The announcement of Amazon’s $13.7 billion acquisition of Whole Foods capped an eventful week in the grocery industry. German-owned discount grocer Aldi says it will invest $3.4 billion to expand to 2,500 stores — up from 1,600 stores today — by 2022 as part of its plan to become the third-largest grocery chain in the U.S. by store count. And Kroger, the number-one supermarket chain in the world by revenue, reported its second straight quarter of declining same-store sales.

The grocery industry, including lifestyle grocers like Whole Foods, has been facing new challenges for share of wallet thanks to increased competition and changing customer preferences to small format retailers (discount, convenience, and drug) and online players (Amazon). Consumer grocery store trips are up only .5 percent YOY, while discount store trips are up 2.9 percent YOY.

Since 2007, Amazon has been expanding its touch points into grocery through a variety of offerings, including AmazonFresh, which is now available in 20 cities for same-day or next-day home delivery; Amazon Prime Pantry, where Prime members can shop for groceries and household products in everyday package sizes; and Amazon Prime Now, which can quickly deliver fruits, vegetables, meats and other groceries through local supermarket partnerships. Some 50% of online grocery in the U.S. is now driven by Amazon Prime.

Causing disruption in an already fluctuating industry

JDA predicts the Amazon acquisition of Whole Foods will disrupt the grocery industry through competitive pricing, innovation and technology, an increased online presence, and by instigating other mergers, acquisitions, and closings.

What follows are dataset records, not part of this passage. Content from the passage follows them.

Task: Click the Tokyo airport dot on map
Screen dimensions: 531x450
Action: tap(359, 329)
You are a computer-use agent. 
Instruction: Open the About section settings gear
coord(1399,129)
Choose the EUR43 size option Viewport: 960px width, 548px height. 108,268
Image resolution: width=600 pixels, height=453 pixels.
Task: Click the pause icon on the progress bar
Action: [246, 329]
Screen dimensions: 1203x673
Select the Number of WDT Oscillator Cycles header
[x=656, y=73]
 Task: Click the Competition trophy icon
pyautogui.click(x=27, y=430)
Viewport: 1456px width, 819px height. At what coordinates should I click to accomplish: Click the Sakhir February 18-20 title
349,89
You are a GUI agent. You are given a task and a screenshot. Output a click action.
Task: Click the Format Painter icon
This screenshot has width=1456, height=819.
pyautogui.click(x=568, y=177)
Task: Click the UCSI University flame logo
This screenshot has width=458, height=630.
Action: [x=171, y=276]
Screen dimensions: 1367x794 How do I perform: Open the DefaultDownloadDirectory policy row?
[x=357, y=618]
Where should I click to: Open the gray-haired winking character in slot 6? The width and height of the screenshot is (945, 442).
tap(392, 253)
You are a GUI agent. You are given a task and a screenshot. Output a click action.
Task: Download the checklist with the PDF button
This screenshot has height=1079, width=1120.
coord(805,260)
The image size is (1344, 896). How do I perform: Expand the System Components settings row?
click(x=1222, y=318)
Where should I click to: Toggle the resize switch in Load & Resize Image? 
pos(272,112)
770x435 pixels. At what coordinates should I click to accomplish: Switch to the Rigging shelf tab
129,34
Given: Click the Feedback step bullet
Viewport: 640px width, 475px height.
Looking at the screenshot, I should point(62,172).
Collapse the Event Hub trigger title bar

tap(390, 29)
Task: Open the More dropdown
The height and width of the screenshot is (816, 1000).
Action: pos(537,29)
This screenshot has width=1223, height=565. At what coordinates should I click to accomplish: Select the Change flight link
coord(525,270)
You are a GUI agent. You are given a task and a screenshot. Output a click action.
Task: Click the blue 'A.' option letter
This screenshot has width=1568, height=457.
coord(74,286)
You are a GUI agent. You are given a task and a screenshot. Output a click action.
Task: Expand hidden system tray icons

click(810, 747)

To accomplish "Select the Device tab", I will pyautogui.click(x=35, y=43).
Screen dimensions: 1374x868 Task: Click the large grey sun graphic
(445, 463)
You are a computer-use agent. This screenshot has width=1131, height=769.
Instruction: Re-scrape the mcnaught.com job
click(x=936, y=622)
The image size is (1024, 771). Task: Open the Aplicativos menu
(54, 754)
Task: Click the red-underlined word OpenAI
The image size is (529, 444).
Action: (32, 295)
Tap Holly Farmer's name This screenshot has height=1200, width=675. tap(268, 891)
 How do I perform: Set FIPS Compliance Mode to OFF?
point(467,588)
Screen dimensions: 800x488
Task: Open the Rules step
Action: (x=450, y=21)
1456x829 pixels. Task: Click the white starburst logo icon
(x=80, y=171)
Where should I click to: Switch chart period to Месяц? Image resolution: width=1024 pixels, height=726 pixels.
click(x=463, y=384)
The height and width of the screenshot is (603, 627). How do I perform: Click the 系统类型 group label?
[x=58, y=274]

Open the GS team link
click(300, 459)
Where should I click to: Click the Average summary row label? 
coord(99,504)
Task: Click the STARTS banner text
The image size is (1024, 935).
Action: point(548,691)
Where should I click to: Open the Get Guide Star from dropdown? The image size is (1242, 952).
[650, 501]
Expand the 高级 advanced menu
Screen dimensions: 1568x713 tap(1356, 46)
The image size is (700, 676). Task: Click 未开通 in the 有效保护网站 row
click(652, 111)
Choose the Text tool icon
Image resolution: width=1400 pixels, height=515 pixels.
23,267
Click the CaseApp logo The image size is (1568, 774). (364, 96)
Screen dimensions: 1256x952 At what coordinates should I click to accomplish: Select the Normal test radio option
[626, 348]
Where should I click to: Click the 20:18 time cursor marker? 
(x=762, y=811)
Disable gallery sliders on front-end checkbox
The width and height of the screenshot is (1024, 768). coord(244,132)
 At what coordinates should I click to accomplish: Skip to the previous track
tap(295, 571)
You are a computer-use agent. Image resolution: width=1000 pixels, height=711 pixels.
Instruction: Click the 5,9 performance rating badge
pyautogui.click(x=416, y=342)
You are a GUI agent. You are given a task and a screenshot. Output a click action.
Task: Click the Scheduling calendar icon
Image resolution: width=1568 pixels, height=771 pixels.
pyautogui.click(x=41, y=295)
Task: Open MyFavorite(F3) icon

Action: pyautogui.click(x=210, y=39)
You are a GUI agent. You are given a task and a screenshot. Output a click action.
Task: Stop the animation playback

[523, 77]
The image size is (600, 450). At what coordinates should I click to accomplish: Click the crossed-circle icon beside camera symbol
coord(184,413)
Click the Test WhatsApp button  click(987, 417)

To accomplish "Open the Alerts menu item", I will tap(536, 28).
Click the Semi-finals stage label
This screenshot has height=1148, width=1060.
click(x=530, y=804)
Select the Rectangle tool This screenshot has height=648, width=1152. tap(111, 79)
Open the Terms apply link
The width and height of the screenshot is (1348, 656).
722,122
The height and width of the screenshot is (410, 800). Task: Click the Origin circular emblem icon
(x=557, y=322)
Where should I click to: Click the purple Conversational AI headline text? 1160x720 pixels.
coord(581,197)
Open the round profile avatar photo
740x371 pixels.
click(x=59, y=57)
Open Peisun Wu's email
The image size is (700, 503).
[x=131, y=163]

As Amazon makes Whole Foods more competitive in pricing it will disrupt what has become a growing segment for their competitors (fresh, organic, local, gourmet) who have taken market share from Whole Foods and have continued to expand out their offerings. It also means further erosion of already thin margins in an environment of consumer-driven price deflation.

The introduction of technology-driven convenience and a differentiated shopping experience will put pressure on competitors to keep up, driving quicker adoption of IoT and other digital strategies.  This will force retailers to increase their technology and store renovation spends.

Amazon will find innovative ways to marry this new physical asset with its market leading online presence. With U.S. buy online pickup in store volumes currently registering lower than 3 percent, the stage is set for Amazon/Whole Foods to make a major change in how online has been viewed in grocery. Amazon’s Dash Wand, Dash Buttons, and Echo could become major elements of a combined digital/physical strategy.

Pricing strategies, technology, and an online presence will all put pressure on grocers to achieve scale and efficiency. Smaller players that cannot define a niche will become targets for acquisition as will larger players who cannot quickly embrace the new reality in grocery.

Making a high-stakes wager on profitability

This acquisition does pose potential risk for Amazon, however. In addressing the pricing disparity that’s always existed between Whole Foods and other grocers – many of whom have moved into the organic and gourmet space that Whole Foods occupies and taken market share – Amazon must demonstrate that it can drive profitability and operational efficiency within its retail operations. The acquisition of Whole Foods makes this a very public experiment as opposed to the purchase of a smaller, regional grocer or wholesale club. When looking at Amazon’s history we cannot assume that Whole Foods will be the only grocery acquisition for Amazon. It may soon set its sights on other vulnerable players in the industry.